Me cuesta mucho la poesía. Me siento como escarbando entre las páginas para ver si encuentro de repente un verso que me estalle en la cara. A veces aparece, pero se me quedan en la cuneta muchos otros que ni siquiera he alcanzado a entender. Un buen montón de versos que no me han sabido a nada. Por eso últimamente compro sobre todo antologías. A poder ser, antologías personales, selecciones del propio autor. Él sabrá qué puede y qué no puede estallar en la cara.
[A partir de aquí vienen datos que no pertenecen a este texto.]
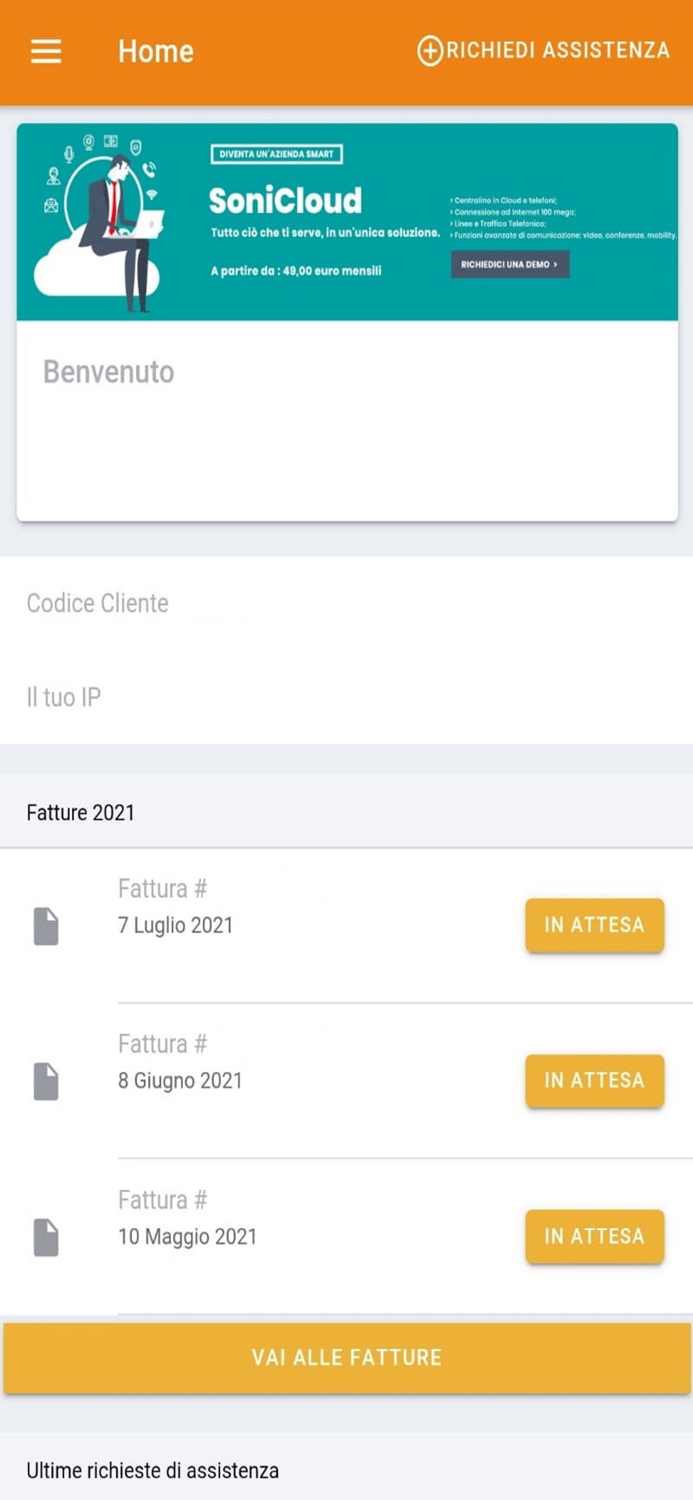Image resolution: width=693 pixels, height=1500 pixels.
Task: Click document icon for 7 Luglio invoice
Action: click(46, 926)
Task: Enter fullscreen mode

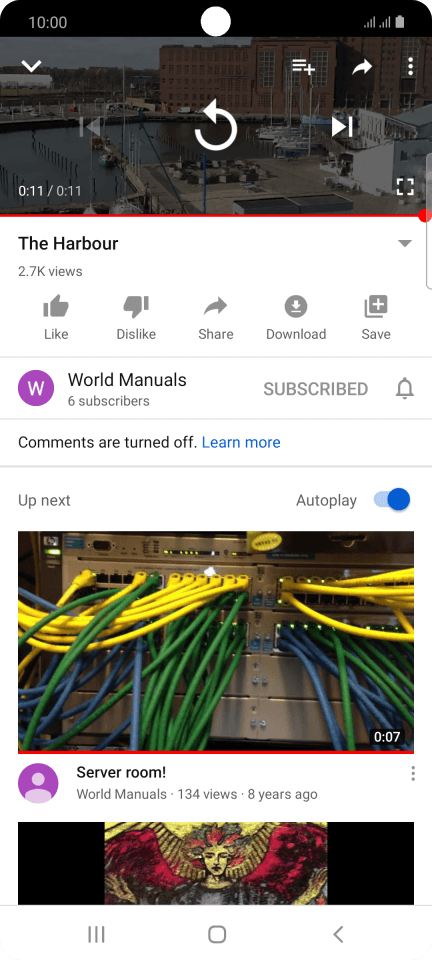Action: click(x=405, y=187)
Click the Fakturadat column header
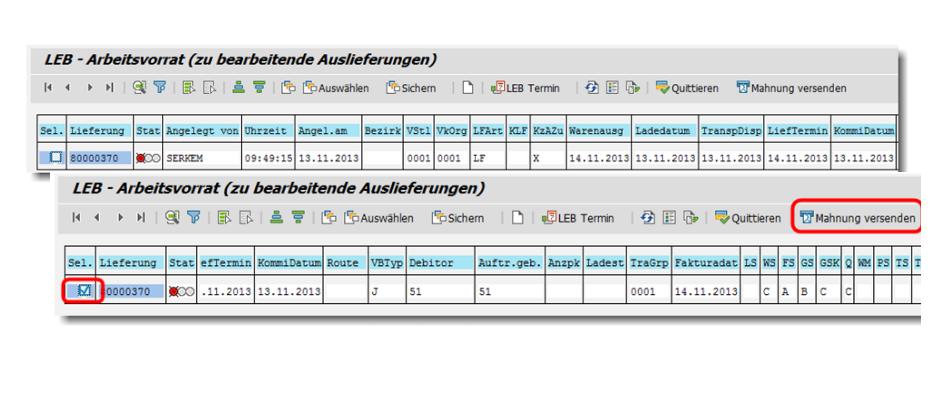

Pero he visto que también necesito escarbar un rato en estas antologías personales. No todos los versos son globos a punto de estallar. De hecho, casi ninguno. Igual que antes. Creo que si nos dieran la oportunidad de diseñar nuestras propias antologías, no encontraríamos dos iguales. A cada uno le estalla el verso que le estalla, dependiendo de las zonas del alma donde tenga colocadas las espinas. Esto seguro que lo sabe el poeta, pero es a quien más debe de inquietarle esta posibilidad de las antologías infinitas y diversas. Lo digo porque a mí me inquieta especialmente que me digan: "Como siempre dices", porque ni siquiera recuerdo haberlo dicho una vez. Para el poeta debe de ser aún más difícil, porque él se ha pasado unas cuantas noches redondeando poemas, ha revisado pruebas de imprenta y ha recitado en algún café casi vacío. Y luego ve que la gente recuerda el verso equivocado. Pero también -ya digo- recuerda la frase equivocada. A veces recuerdan un café que pagamos o una sonrisa que se nos escapó o una zancadilla que les hizo dejarse un diente en el suelo. Sin darnos cuenta.

Yo a veces pienso que no haría algunas cosas si supiera que las voy a recordar dos meses después. O que las voy a olvidar. A veces deseo poder hacer sólo las que van a pasar a mi antología, y dejar el resto correr, sin ni siquiera mirar, sin tener que atravesar caminos que olvidaré o cafés o sonrisas o zancadillas. Pero las antologías son infinitas y diversas y uno nunca sabe quién querrá incluir algo de eso en la suya. Debe de ser por eso por lo que tenemos que escribir también versos insípidos, por si alguno puede ser para otro el globo que le estalle en el alma.